El viaje de Nisha


¿Qué dirá la gente?

El viaje de Nisha. Dir.: Iram Haq (Noruega, Alemania, Francia, Dinamarca, Suecia, 2017). 103 min.

El título noruego ¿qué dirá la gente? se ajusta más al contenido de la película. La mala reputación de las personas por causas morales, culturales o religiosas sigue haciendo mucho daño a millones de personas, llegando a provocar la muerte. La directora se basa en su propia experiencia personal para este duro film que refleja con toda crudeza el choque intercultural, en este caso paquistaní/noruego, pero que va más allá de una cultura concreta. Fundamentalmente se centra en la violencia de género provocada por una cultura machista transversal más brutalmente evidente en unas culturas que en otras. Sin embargo, nadie se libra de los prejuicios sociales y todos sabemos lo corrosivo que puede llegar a ser “el qué dirán”. Lo más terrible de las tradiciones culturales, sean del tipo que sean, es que son muy difíciles de erradicar. El primer paso sería reconocer que no toda tradición es positiva. El que una cosa sea tradicional no quiere decir que se tenga que soportar eternamente. Podemos poner muchos ejemplos, pero por poner uno acorde con la película, la tradición puede llevar a la muerte de una mujer, simplemente por tener una mala reputación, tenga una base real o no. Hoy creemos estar de acuerdo en que, cualquier tradición que vaya en contra de los más elementales derechos humanos, no se puede mantener. Y lo mismo habrá que decir con respecto a los animales y a nuestro hábitat, temas a los que hoy somos mucho más sensibles que en otras sociedades pasadas, que no llegaban a ver las consecuencias de las costumbres no saludables.
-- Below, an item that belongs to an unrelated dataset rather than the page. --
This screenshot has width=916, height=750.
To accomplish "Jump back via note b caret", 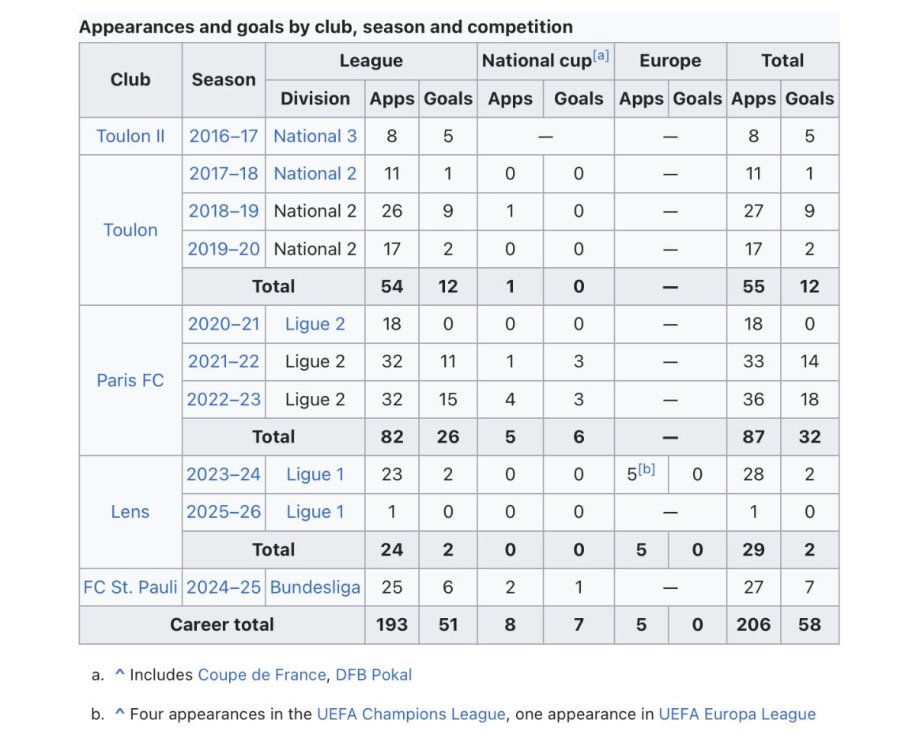I will [119, 714].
En estas cosas el mundo está también desequilibrado y la película nos ofrece el fuerte contraste entre el Oriente más fanático y el Occidente más supuestamente democrático. Pero nadie se libra. En la película vemos situaciones extremas, que no por eso dejan de ser desgraciadamente cotidianas en la mayor parte del mundo. La globalización debería enseñarnos precisamente a ver todas nuestras culturas desde afuera, con perspectiva, con autocrítica y apoyo intercultural. No hay que caer en la trampa de castigar a “los otros”. Todos tenemos algo que cambiar. Nunca las personas han podido ser tan libres como ahora. Por eso duele más la injusticia de la ignorancia culpable, que se sigue aferrando a prejuicios absurdos y a culturas asesinas de quienes no se ajustan a lo establecido. Hoy somos más responsables de nuestras conductas. No se puede achacar todo a la ignorancia. Al final el film nos deja cierto hilo de esperanza. Pero no nos engañemos: va a ser difícil cambiar muchas cosas.